- WHAT IS NEEDED:
Please begin with the line containing "The width and height of the screenshot is (870, 588)." and reproduce each line exactly until the records below end, without any pictures.

- RECORDS PROVIDED:
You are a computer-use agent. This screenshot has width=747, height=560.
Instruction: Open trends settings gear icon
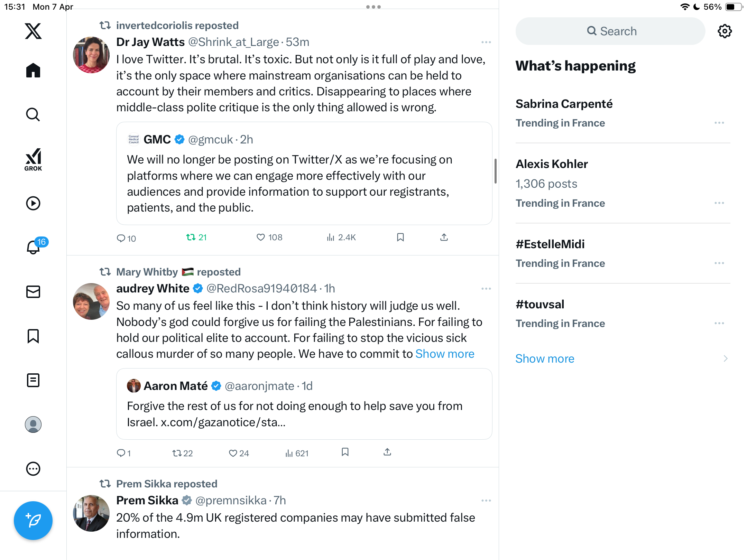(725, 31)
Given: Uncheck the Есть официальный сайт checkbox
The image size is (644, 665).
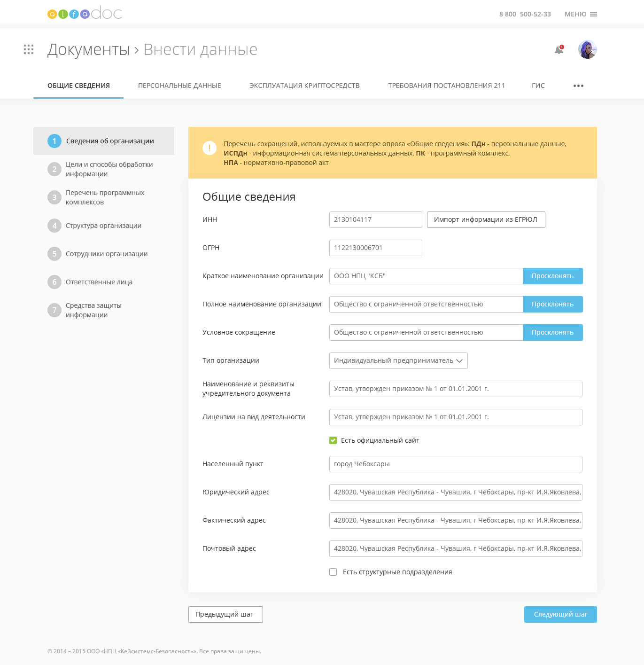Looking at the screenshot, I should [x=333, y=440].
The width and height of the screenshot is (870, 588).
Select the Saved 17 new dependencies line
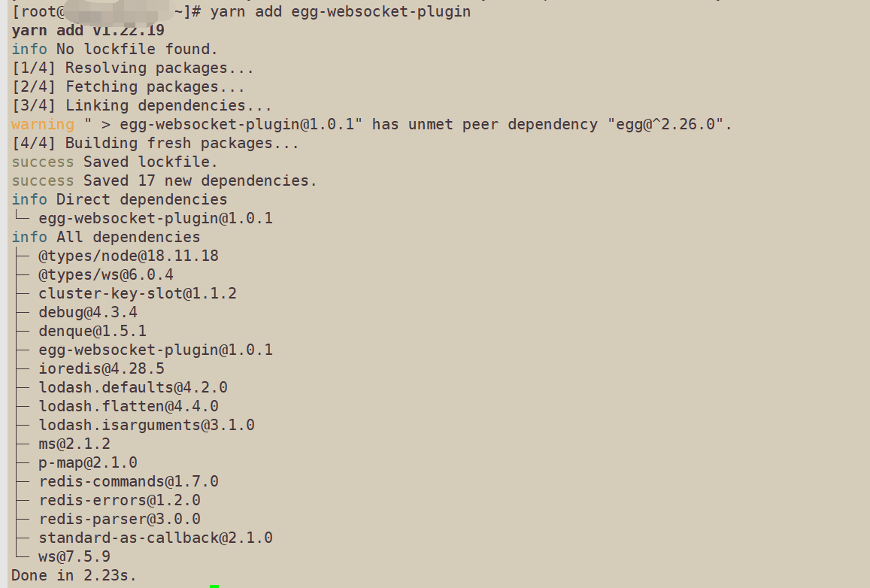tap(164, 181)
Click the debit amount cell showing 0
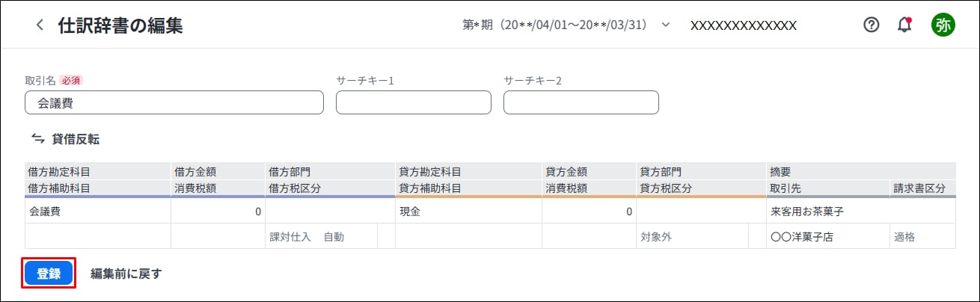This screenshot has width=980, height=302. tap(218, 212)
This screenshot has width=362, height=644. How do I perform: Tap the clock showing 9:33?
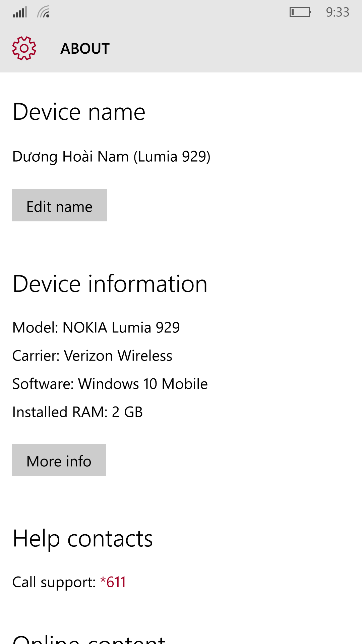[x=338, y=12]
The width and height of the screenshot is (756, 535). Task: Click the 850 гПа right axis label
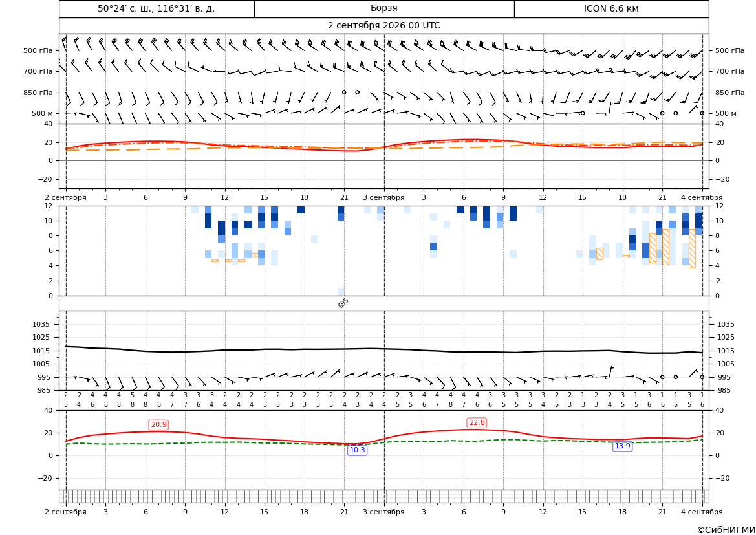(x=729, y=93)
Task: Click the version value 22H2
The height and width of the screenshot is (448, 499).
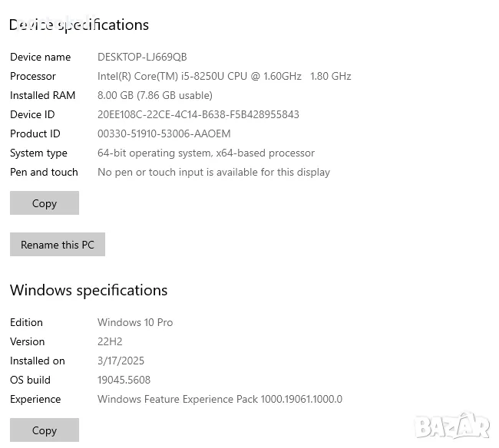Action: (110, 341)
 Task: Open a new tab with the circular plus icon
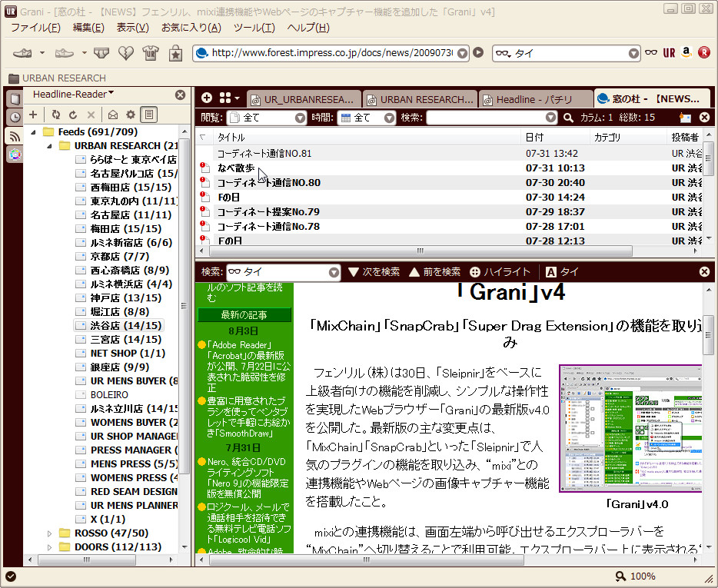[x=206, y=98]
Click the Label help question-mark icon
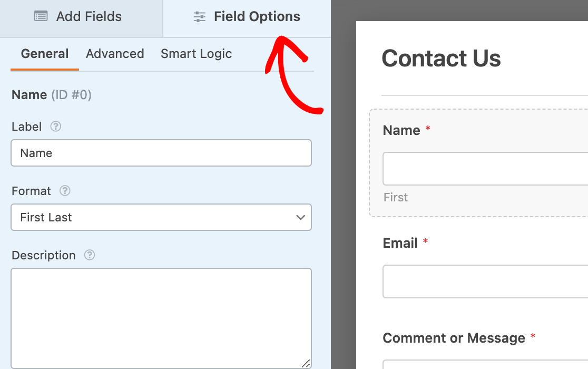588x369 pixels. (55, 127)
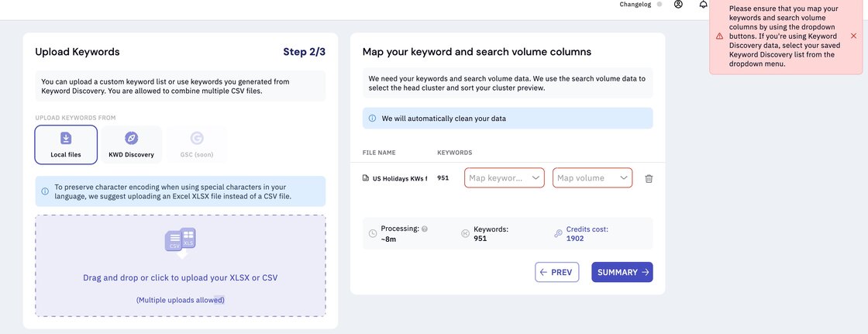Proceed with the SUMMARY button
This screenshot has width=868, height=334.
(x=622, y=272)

- YOUR SOLUTION:
The width and height of the screenshot is (870, 588).
Select the Saved 17 new dependencies line
tap(164, 181)
Click the debit amount cell showing 0
This screenshot has width=980, height=302. tap(218, 212)
This screenshot has width=362, height=644. How do I perform: Tap the clock showing 9:33?
[x=338, y=12]
The width and height of the screenshot is (756, 535). Task: Click the 850 гПа right axis label
(x=729, y=93)
Task: Click the version value 22H2
The height and width of the screenshot is (448, 499).
Action: (110, 341)
 Task: Open a new tab with the circular plus icon
[x=206, y=98]
Click the Label help question-mark icon
588x369 pixels. (55, 127)
Proceed with the SUMMARY button
This screenshot has width=868, height=334.
(x=622, y=272)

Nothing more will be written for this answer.